A Case of Digital Nihilism
In my sophomore year of college, I studied in a 14th-century castle in a tiny village in the Netherlands. There, I took a European Literature course which ended up being a dystopian fiction course (that happened to be written by European authors). The class was taught by a professor who was obsessed with conspiracy theories, bummed cigarettes from students in the courtyard, and showed up to class just as hungover as we did sometimes. It was… interesting to say the least.
We spent our time discussing concepts ranging from Plato’s cave to Jeremy Bentham’s panopticon. It was engrossing, yet frightening. We half-heartedly joked that novels we read such as We by Yevgeny Zamyatin and Karin Boye’s Kallocain predicted our current society. Only awakening to these concepts for the first time, I had no idea what I was in for.
In Franklin Foer’s “How Silicon Valley is Erasing your Individuality”, published in The Washington Post, Foer analyzes the dangerous, and the somewhat dystopian side that tech monopolies like Google, Facebook, and Amazon have when it comes to our lives – both digital and personal.

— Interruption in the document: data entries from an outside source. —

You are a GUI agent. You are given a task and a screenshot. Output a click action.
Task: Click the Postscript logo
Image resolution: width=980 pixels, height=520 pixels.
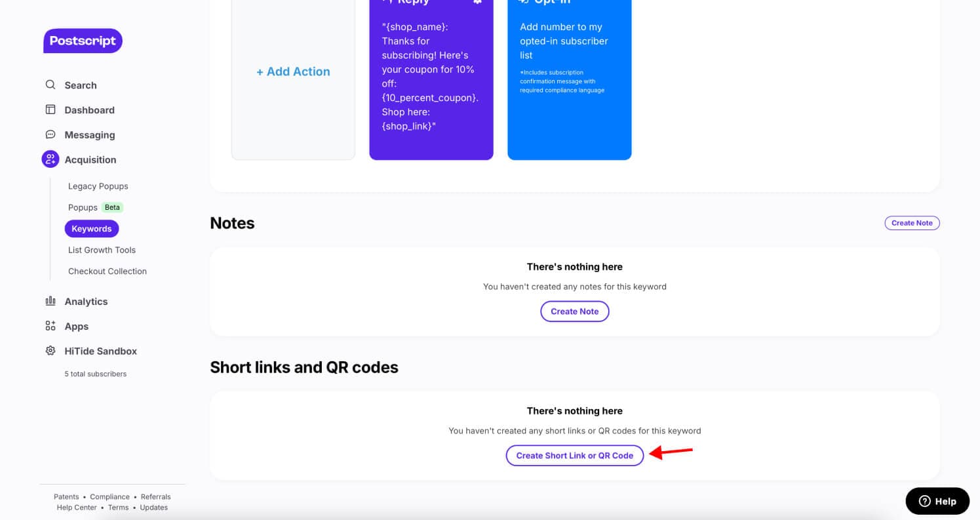tap(83, 41)
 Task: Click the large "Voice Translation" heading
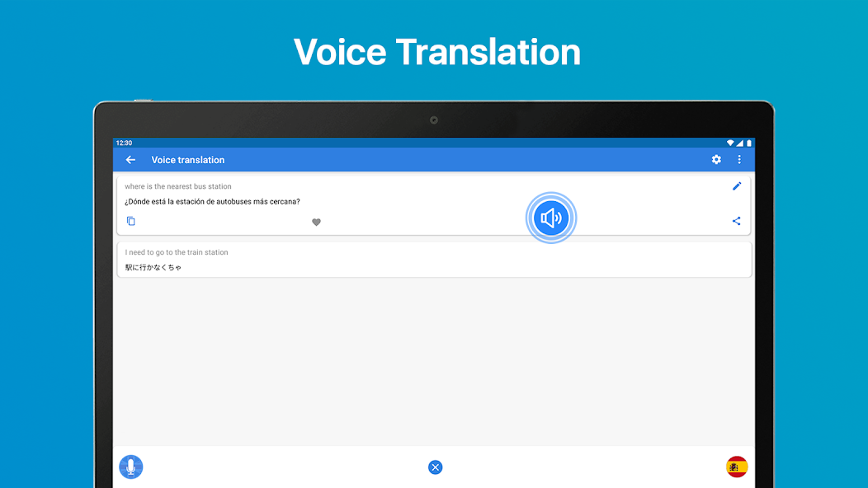[x=436, y=52]
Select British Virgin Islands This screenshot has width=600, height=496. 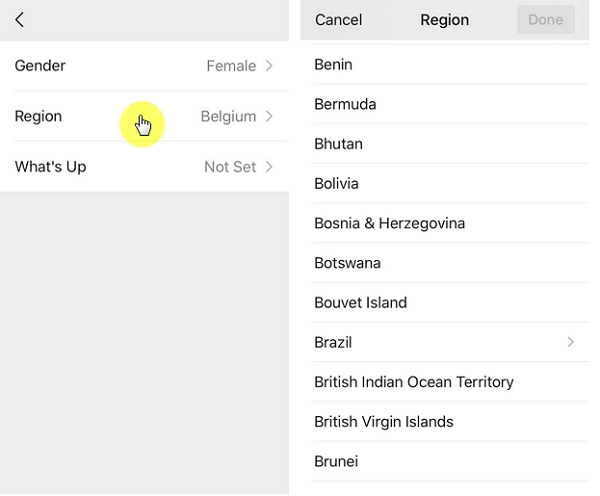coord(383,422)
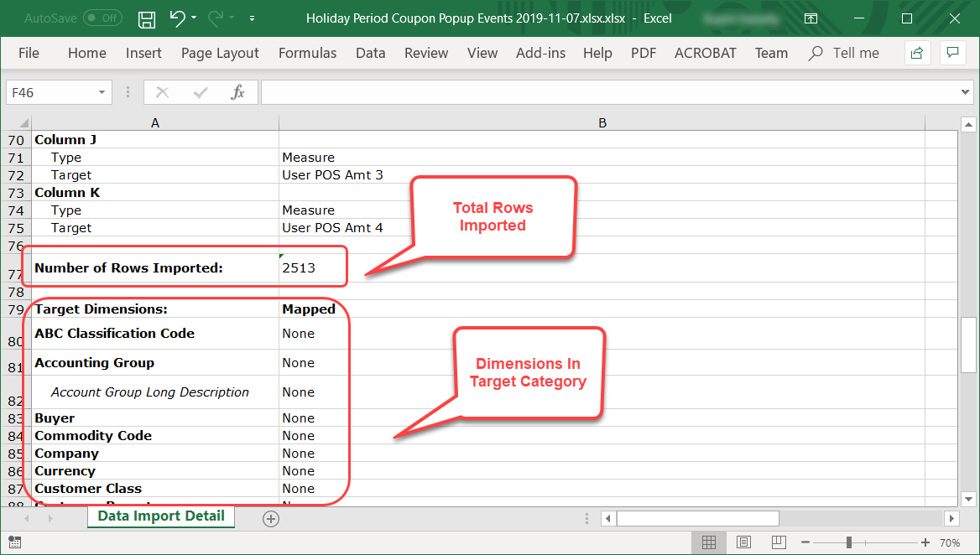This screenshot has height=555, width=980.
Task: Click the Undo arrow icon
Action: click(x=177, y=18)
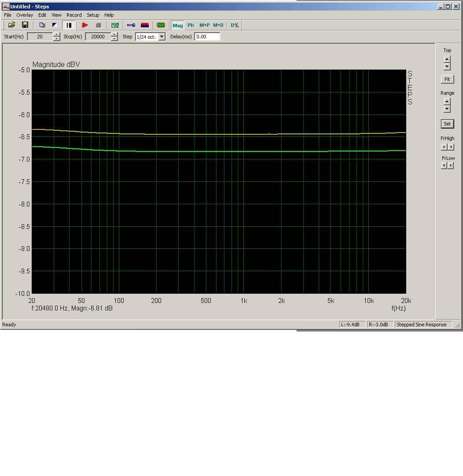Open the Overlay menu
The image size is (463, 476).
25,15
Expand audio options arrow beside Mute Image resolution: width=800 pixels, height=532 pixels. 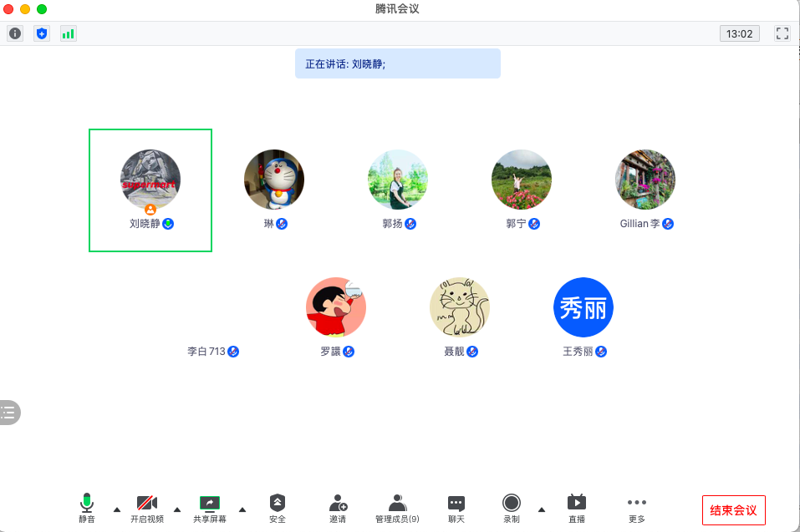click(117, 509)
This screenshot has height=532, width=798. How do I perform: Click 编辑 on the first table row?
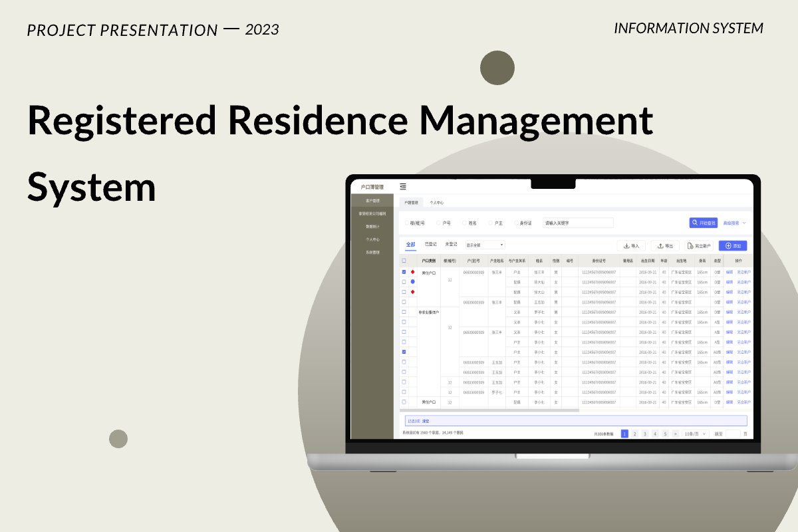729,272
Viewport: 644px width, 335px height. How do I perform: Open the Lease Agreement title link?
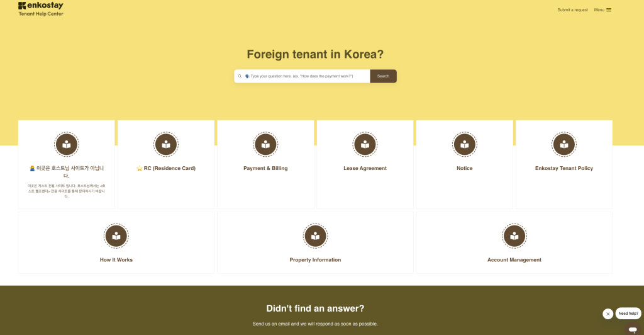click(365, 168)
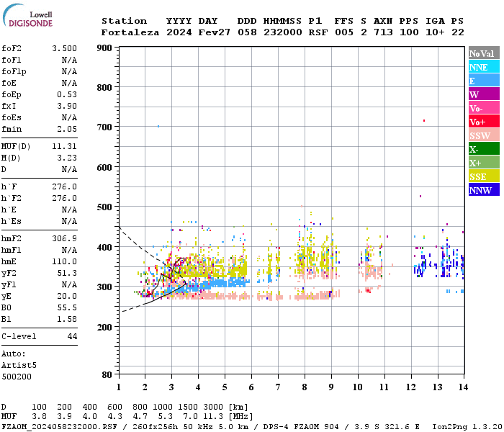Click the E blue legend swatch

[x=484, y=81]
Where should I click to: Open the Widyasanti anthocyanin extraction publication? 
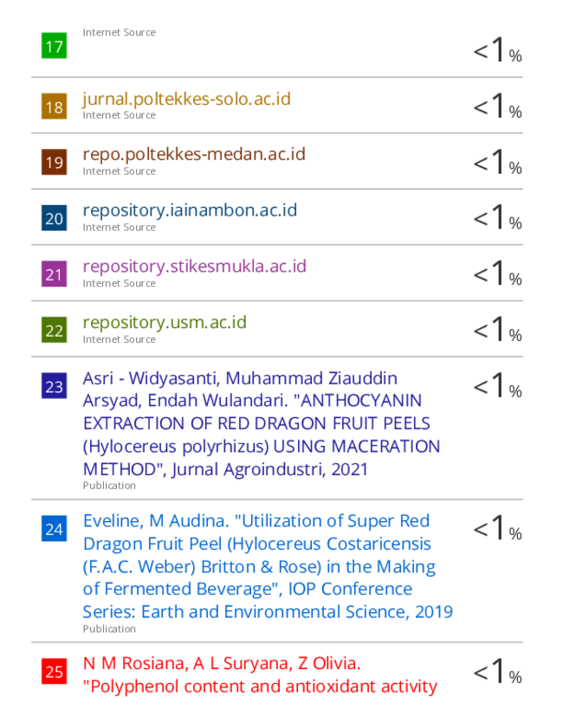pyautogui.click(x=262, y=423)
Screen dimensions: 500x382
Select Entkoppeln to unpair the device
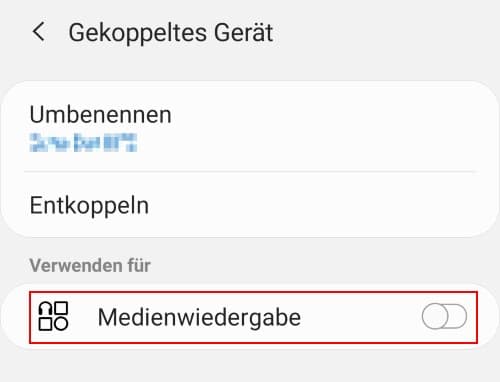[x=250, y=205]
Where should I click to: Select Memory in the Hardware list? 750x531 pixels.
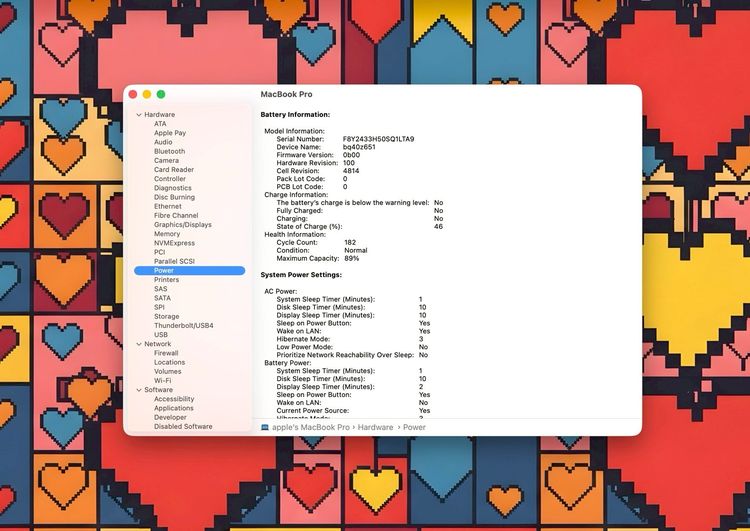tap(167, 234)
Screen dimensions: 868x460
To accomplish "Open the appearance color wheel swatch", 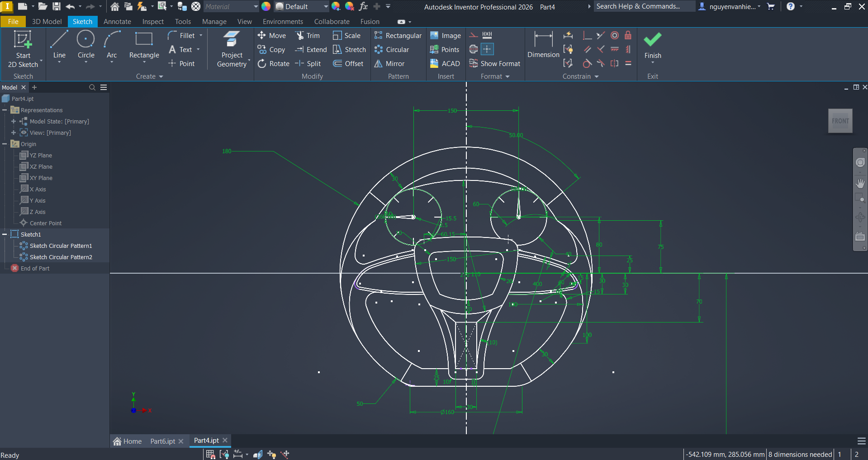I will (266, 6).
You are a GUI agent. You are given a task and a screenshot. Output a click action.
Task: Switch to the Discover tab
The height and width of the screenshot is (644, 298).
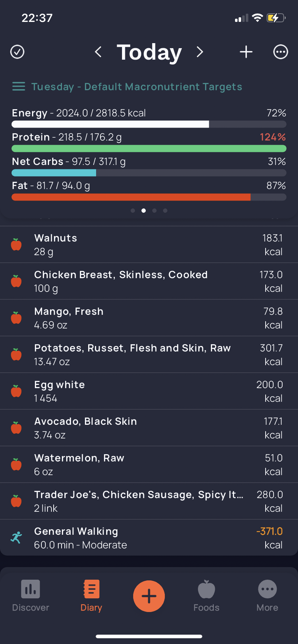[31, 596]
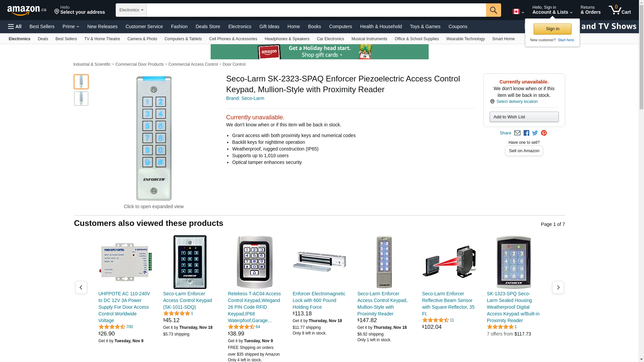Expand the Prime menu dropdown

[71, 26]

All three of these companies started with an original, specific goal. Google – to provide the most optimized search experience, Facebook – to connect people all over the world, and Amazon – to host the world’s marketplace. But they have discovered a new goal to “encompass all existence” as Foer puts it.
Google founder Sergey Brin has even gestured at “a little version of Google that you can plug into your brain”. That is terrifying. And what’s more terrifying is society’s willingness to accept it.
The dangers in these modernized monopolies are vast. For these grandiose promises to work out, new technologies must be used with good intentions at the very least. They must work to serve humanity in a way that actually benefits and aids in the multitude of issues we face today. But even good intentions can have catastrophic results. These giants must realize that in a way, they are playing God, and what a responsibility that is for mere mortals.
Another risk lies in an issue us down on earth face while reaching for the clouds – our own free will. As convenience and speed are not only prioritized but normalized, we find ourselves in a particular dilemma: What are we sacrificing for this ease?
Foer warns,
“As individuals, we have similarly accepted the omnipresence of the big tech companies as a fait accompli. We’ve enjoyed their free products and next-day delivery with only a nagging sense that we may be surrendering something important. Such blitheness can no longer be sustained.”
In chapter 2 of Cal Newport’s Deep Work, he further discusses this problem, in his section, titled, “The Cult of the Internet”. He cites Neil Postman and Evgeny Morozov, describing the world we live in today as an internet-centrist technopoly. Newport explains that there is this newfound “culture of connectivity” that consumes modern-day business and life. There is no option but to be online, to participate in social media and instant messaging because it is becoming our only option. Anything that requires the practice of “deep work” is considered archaic in this new world. Anything new and shiny is automatically considered “good”.
There are so many dystopian universes in literature that connect to right now. In Yevgeny Zamyatin’s We, individuality is seen as an illness, necessitating what can only be described as a lobotomy to cure. In Aldous Huxley’s Brave New World, humans are genetically engineered at birth to carry out a “role” in society, powerless to their predestination.
In Karin Boye’s Kallocain, we find a scientist named Leo Kall, who seeks recognition in a society of forced conformity. He is loyal to the “Worldstate”, a place where individualism and privacy are illegal, and surveillance runs rampant. Kall creates a “truth serum” called Kallocain for the government, that exposes every thought a person has, later finding that his pill would be used to persecute those who even thought a word of dissent.
In that Euro Lit class long ago, we discussed how the drug was like a panopticon, an architectural concept derived by utilitarian philosopher, Jeremy Bentham. It’s a prison model in which the guards have a complete view of all prisoners.
If a drug serves as a panopticon in Boye’s novel, one might muse that major tech companies have done the same regarding the internet. As technology advances, privacy, and individualism dwindle. But therein a question lies –who is really watching?